[Start of section]

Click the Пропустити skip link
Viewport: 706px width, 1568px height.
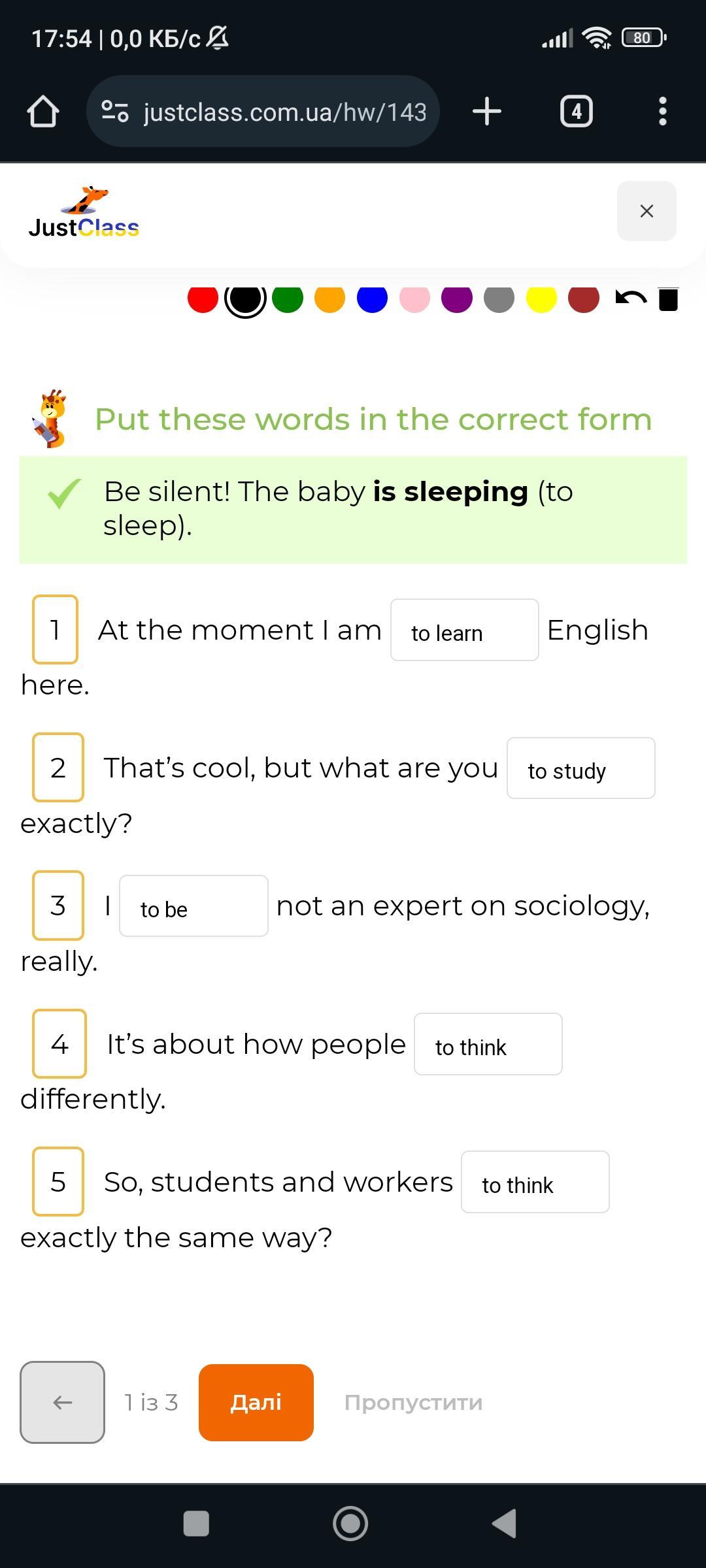pyautogui.click(x=413, y=1402)
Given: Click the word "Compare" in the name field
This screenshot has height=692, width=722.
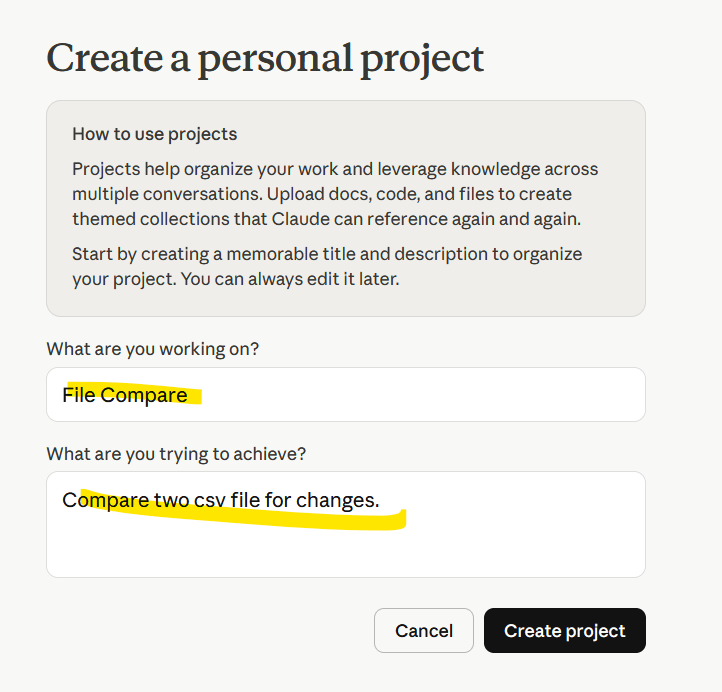Looking at the screenshot, I should [x=144, y=395].
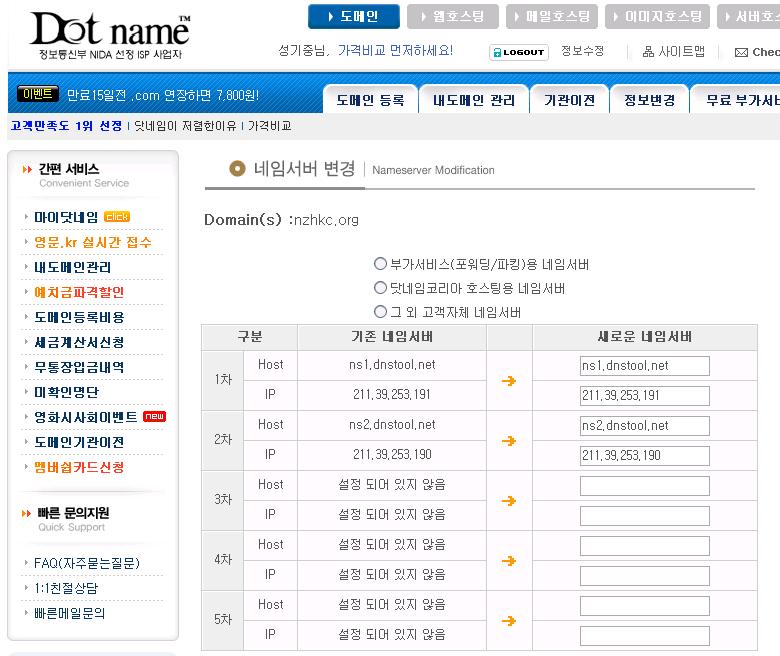Switch to the 기관이전 tab

pos(569,100)
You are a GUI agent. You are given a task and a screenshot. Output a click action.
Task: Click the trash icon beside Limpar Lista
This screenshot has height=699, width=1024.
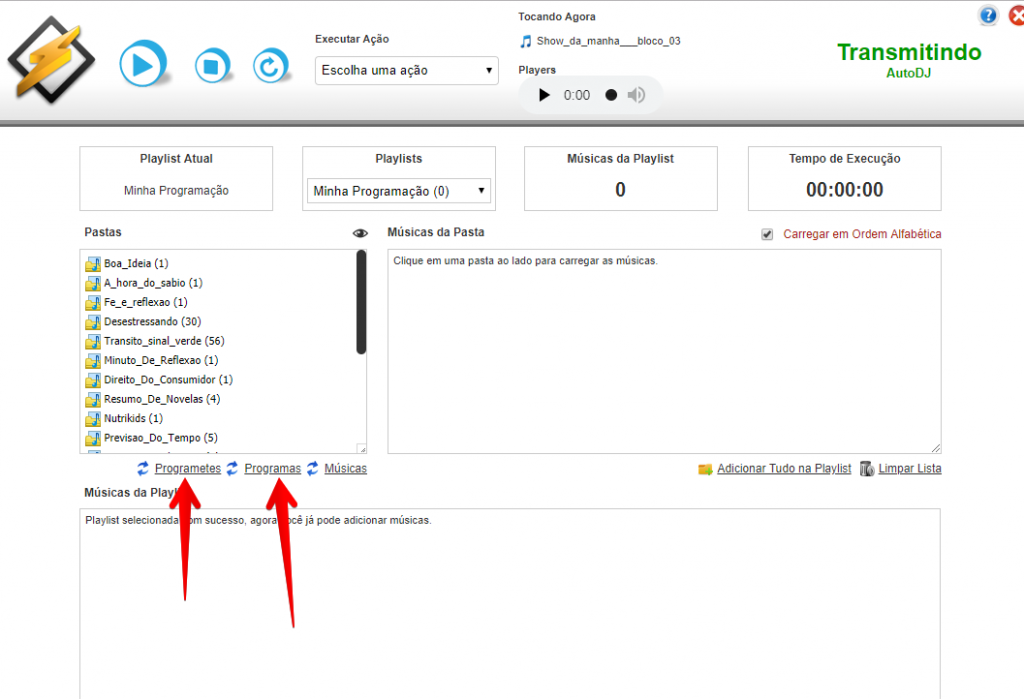coord(866,468)
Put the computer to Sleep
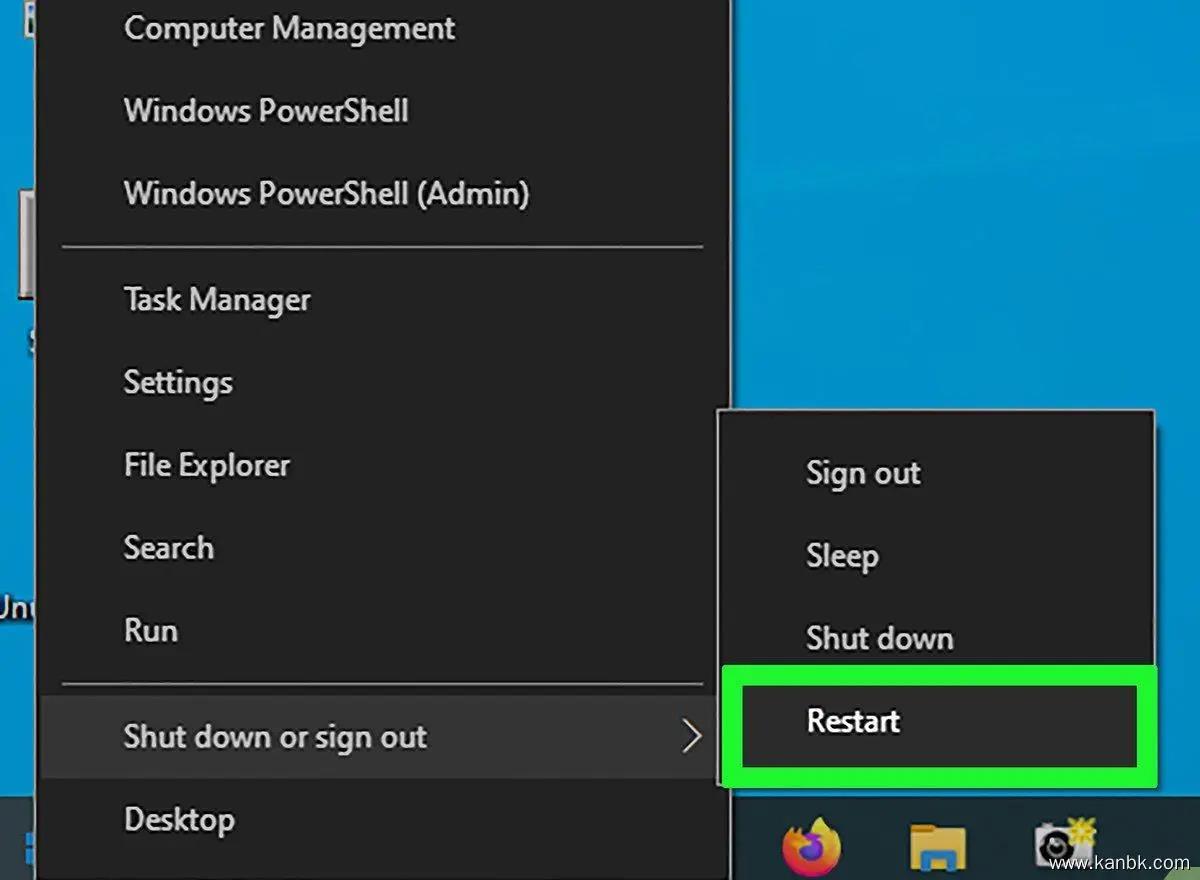 point(842,556)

[End of section]

Write out the lines of the listing from the one that holds "This screenshot has height=692, width=722." to the very last line, both included, exactly as they appear and without any pictures.

This screenshot has height=692, width=722.
Looking at the screenshot, I should [x=144, y=395].
Switch to the 기관이전 tab

pos(569,100)
You are a GUI agent. You are given a task and a screenshot. Output a click action.
Task: Click the trash icon beside Limpar Lista
This screenshot has height=699, width=1024.
coord(866,468)
Put the computer to Sleep
 point(842,556)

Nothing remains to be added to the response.